MRMW Day Two Take-Aways

Friday, May 30, 2014

I had to leave Market Research in the Mobile World early, so I asked fellow QRCA member Susan Sweet of Sweet Insight Group for perspective on her take-aways.  It's always helpful for me to see how others process the information shared, and I appreciate her qualitative lens on things.

Wearables, not just mobile methods, create new efficiencies in qualitative and ethnography. 
Wearables have huge implications for quallies. Being able to use passive data collected via smart technologies – worn as bands, glasses or fabrics – can not only give a starting point (e.g. a verifiable screening tool), it can provide ongoing data to supplement any observational qualitative or direct interviews. The case studies shared by David Zakariaie of Glassic, Adina Daar and Kate Flaherty of Sachs Insights, and Jean Luc Errant of Cityzen Sciences, were inspiring. However, these cases illustrated that we’re still at the infancy of using wearables to make observational qualitative scalable and accessible. The more of us who try it, the faster this super-charged qual will be accepted and sought-after.
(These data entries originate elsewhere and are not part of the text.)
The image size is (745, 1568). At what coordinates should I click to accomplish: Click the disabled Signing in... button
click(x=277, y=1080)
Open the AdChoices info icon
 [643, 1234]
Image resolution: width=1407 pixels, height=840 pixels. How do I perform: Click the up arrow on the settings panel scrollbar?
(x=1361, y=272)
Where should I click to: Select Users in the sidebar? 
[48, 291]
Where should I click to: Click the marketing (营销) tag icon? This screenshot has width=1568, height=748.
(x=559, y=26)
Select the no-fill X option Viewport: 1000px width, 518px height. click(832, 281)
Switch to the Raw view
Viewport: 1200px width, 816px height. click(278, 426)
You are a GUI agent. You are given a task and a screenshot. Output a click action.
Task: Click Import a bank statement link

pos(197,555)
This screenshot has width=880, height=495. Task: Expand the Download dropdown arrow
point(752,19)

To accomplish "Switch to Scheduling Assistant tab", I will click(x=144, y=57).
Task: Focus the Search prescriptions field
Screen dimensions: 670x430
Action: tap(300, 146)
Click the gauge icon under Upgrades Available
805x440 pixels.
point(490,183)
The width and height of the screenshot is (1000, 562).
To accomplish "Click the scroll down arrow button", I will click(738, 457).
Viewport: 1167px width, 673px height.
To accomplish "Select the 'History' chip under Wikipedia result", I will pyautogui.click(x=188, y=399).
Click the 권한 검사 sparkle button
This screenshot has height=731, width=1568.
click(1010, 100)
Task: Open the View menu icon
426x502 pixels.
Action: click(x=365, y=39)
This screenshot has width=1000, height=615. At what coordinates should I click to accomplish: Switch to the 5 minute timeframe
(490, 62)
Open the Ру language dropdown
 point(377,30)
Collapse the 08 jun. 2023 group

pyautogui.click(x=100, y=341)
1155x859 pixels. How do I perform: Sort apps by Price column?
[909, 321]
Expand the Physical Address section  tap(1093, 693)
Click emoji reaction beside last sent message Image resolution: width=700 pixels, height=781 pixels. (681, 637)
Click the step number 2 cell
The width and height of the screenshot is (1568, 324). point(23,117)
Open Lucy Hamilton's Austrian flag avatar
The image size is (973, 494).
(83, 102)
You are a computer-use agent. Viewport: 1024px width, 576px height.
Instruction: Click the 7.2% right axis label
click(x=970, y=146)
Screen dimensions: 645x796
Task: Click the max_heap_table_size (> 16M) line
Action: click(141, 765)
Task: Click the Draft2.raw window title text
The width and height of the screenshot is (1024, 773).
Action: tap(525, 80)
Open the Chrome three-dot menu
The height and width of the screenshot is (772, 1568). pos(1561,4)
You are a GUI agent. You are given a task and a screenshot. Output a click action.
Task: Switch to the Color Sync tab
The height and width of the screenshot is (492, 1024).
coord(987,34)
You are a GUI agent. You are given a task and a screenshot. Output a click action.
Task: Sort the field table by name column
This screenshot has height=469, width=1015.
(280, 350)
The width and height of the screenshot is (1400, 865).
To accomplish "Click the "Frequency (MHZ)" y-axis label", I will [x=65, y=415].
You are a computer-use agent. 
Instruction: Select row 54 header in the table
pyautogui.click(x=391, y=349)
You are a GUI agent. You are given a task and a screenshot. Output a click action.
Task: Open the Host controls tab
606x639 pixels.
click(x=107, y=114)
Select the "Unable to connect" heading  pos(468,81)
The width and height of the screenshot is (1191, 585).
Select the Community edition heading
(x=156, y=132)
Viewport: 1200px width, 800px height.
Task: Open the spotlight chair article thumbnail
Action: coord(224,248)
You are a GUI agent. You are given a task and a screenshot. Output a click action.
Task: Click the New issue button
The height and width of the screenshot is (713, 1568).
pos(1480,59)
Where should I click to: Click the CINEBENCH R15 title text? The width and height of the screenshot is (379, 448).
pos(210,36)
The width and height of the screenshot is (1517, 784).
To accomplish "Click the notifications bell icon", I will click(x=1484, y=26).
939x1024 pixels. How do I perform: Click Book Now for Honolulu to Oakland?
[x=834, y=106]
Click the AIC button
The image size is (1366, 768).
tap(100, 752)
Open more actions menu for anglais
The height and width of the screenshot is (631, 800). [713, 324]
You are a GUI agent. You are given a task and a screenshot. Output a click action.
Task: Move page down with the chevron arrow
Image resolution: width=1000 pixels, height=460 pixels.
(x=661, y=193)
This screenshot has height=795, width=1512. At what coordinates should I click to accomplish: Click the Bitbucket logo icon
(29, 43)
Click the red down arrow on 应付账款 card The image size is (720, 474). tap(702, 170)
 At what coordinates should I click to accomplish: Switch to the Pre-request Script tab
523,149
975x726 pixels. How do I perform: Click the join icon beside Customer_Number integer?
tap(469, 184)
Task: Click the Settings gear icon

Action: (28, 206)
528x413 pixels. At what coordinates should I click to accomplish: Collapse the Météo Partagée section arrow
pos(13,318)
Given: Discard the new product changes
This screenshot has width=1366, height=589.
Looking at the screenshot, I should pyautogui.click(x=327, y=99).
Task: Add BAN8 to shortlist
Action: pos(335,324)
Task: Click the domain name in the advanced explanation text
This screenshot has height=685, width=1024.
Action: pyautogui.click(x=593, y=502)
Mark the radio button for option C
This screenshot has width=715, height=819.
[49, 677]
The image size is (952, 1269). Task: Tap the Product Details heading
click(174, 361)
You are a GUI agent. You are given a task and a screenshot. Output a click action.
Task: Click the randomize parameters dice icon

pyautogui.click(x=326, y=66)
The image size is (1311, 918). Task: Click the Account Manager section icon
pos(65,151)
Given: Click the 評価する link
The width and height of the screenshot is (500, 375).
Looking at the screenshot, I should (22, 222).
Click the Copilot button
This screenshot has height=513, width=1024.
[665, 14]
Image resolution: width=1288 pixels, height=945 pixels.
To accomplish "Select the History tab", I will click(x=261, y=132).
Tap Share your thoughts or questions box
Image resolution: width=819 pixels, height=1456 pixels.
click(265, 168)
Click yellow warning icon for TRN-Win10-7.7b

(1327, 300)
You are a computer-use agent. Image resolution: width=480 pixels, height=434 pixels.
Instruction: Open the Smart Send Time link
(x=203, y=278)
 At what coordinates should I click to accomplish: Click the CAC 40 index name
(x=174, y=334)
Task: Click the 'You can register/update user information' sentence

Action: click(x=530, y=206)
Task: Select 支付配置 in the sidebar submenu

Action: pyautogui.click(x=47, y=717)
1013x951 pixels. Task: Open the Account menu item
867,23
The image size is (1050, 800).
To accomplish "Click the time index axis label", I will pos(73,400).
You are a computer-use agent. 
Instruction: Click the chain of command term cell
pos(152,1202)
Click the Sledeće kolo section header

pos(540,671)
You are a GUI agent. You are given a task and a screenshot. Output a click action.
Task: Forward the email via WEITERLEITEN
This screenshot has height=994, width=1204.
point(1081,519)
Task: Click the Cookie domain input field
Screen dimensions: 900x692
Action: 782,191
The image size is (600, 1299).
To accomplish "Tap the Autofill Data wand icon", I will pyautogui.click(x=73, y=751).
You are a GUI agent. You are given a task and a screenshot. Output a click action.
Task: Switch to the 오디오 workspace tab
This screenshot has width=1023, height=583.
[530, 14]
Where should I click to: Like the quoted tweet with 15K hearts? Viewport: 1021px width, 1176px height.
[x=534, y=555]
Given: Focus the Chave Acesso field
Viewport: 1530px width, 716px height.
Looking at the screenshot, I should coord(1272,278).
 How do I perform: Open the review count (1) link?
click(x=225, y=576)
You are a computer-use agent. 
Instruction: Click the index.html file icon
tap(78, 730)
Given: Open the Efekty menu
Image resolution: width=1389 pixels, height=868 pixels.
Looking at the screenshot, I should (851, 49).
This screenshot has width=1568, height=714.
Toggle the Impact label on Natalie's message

Technology, for all it’s worth, still requires intelligent and creative human researchers to make findings meaningful for clients. 
Several of the presentations touched on this subject: mobile data capture is amazing, sometimes creating overwhelming amounts of data, and it requires skillful interviewers and analysts to make sense of it all.
  • According to Tom Trenta of Egg Strategy, mobile is great for times people struggle to explain themselves, but then collecting so many inputs sometimes shows a different story emerging, as it did in his ‘big, dark beer/tiny, sweet drink’ mobile ethnography example. Had it not been for researchers noticing patterns and then probing the meaning, they would not have been able to share such a compelling and surprising story with their clients.
  • The same was true in the great “Party Time” presentation from Nancy Luna of Kraft, Claudia del Lucchese of Modelez and Alex from BrainJuicer. They conducted a mobile, mass ethnography where participants were recruited via CraigsList, then recorded their own parties on mobile devices, and completed additional, online and mobile follow-up interviews. This massive data was analyzed by both supplier and client team, and then was used in myriad ways to spur multiple internal product development sessions.
  • Combining modern geofencing and traditional qualitative is another innovation, as shared by Kathy Doyle of Doyle Research Associates and Chris St. Hilaire of MFour Mobile Research. Geo-validated qualitative phone interviews conducted at the moment of product experience, followed by photo-journaling and online bulletin boards demonstrated again that the technology enabled the data capture, but it needed creative researchers to pull the story together and make sense of volumes of information.
Mobile may not be news anymore, but it’s not part of mainstream research yet. Despite the fact that the ‘year of mobile’ has been proclaimed for years if not decades, we are in a slow growth mode. “Mobile is not a trend, it’s a reality,” according to Jon Sadow of Google Consumer Surveys, yet her shared that only 27% of researchers used mobile at all in 2013 (up only 4% from 2012). This is shocking, as nearly everyone has, uses and “loves” their mobile devices. As Jayne Dow of Firefly Millward Brown and Jonathan Feigenbaum of Facebook shared in their ‘Mobile Check In’ presentation, 94% of people who go shopping have a mobile device with them, and 65% use it while shopping. Consumers, professionals, and nearly everyone in the developed world is tethered to a phone, if not a smartphone, and they almost always choose to use it when given the option of how to take surveys, share photos or communicate with researchers. Until more researchers get comfortable with incorporating a mobile element into their recommendations to clients, usage may continue to simply creep rather than escalate.

Thanks for sharing, Susan!  I especially agree with the need for "creative human researchers to make findings meaningful for clients."  It has been very true in the social media research field, where outputs like sentiment analysis don't do much for meeting real business needs.  I'd love to hear your MRMW take-aways, or reactions to Susan's below.